__PROBLEM TO SOLVE__. In the post on fairness below, what does fairness equate to for Democrats, according to Haidt?

__SOURCE DOCUMENT__.

* Begin *

Friday, November 30, 2012
Friday, November 16, 2012
Jonathan Haidt, a moral psychologist, and author of the recent book The Righteous Mind: Why Good People Are Divided by Politics and Religion, states that, if you want to know why different people hold different positions on issues, you should "follow the sacred". That is, what different people hold as sacred (it could be a place, a text, an ideal, or so forth) is what will drive their arguments. And, as the title of his book suggests, these arguments can be over both politics and religion. He (and his colleague) identify six ideas fundamental to moral systems: care, fairness, liberty, loyalty, authority and sanctity.
I was struck by one of those, and his discussion surrounding it: fairness. Haidt (in an interview) observed that all of us believe in fairness, it's just that Republicans and Democrats, by and large, view fairness through a different sacred lens. For Republicans, fairness equates to proportionality; for Democrats, it equates to equality. So, why someone from either group mights claim "It's not FAIR", a member of the other group might, in their minds, rightly claim, "Yes it is!" I've been playing with that distinction in my mind for several days now, having found myself in various contexts (and recalling the arguments about various election issues) that have related to fairness.
Fairness, of course, is pretty religious issue. Many of the stories of the patriarchs of the Hebrew scriptures have questions of fairness at their base (Cain and Abel, Jacob and Esau, Joseph and his brothers, etc.). And certainly a number of Jesus' more well-known parables challenged his listeners' (and our) concept of fairness. A chief example is know as "The Laborers in the Vineyard" (Matthew 20.1-16) in which a vineyard owner hires a number of day-laborers over the course of a day . . . and pays them all the same. Those who had worked all day didn't think it fair that those who worked an hour received the same wage. Most of us would agree.

* End *

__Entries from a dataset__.
* Begin *

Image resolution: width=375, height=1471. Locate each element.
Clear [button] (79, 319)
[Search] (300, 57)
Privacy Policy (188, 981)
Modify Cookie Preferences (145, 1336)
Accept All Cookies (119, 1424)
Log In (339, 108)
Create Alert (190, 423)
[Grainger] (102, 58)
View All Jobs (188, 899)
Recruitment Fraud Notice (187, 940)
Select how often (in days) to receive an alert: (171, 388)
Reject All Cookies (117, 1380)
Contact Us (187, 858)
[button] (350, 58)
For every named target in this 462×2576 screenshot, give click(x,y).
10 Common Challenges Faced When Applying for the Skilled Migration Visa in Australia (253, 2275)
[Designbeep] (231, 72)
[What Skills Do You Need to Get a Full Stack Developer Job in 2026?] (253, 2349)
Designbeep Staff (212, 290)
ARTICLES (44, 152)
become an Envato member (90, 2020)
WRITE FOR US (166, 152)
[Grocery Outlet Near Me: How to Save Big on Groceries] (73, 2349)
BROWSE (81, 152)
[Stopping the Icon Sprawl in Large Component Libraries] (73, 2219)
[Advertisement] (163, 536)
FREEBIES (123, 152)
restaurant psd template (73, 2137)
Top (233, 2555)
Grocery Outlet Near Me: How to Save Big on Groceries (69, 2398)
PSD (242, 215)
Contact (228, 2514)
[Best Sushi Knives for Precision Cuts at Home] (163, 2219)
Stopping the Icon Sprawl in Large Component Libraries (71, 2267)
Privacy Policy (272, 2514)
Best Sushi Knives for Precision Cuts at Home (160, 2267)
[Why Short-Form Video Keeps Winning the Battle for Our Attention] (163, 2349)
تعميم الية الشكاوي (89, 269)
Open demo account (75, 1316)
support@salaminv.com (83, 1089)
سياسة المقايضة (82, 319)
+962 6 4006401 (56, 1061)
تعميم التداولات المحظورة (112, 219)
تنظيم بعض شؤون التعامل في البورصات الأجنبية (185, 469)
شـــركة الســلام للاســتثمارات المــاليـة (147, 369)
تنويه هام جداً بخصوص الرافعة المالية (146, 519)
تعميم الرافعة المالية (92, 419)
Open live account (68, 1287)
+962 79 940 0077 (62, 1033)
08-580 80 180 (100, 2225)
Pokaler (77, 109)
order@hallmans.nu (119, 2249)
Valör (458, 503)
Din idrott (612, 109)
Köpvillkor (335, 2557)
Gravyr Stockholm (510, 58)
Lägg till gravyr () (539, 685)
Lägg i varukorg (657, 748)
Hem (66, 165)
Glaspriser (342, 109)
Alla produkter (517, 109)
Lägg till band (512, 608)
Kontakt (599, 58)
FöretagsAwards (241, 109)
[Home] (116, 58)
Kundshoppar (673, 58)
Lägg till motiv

* End *

__WRITTEN RESPONSE__. Equality.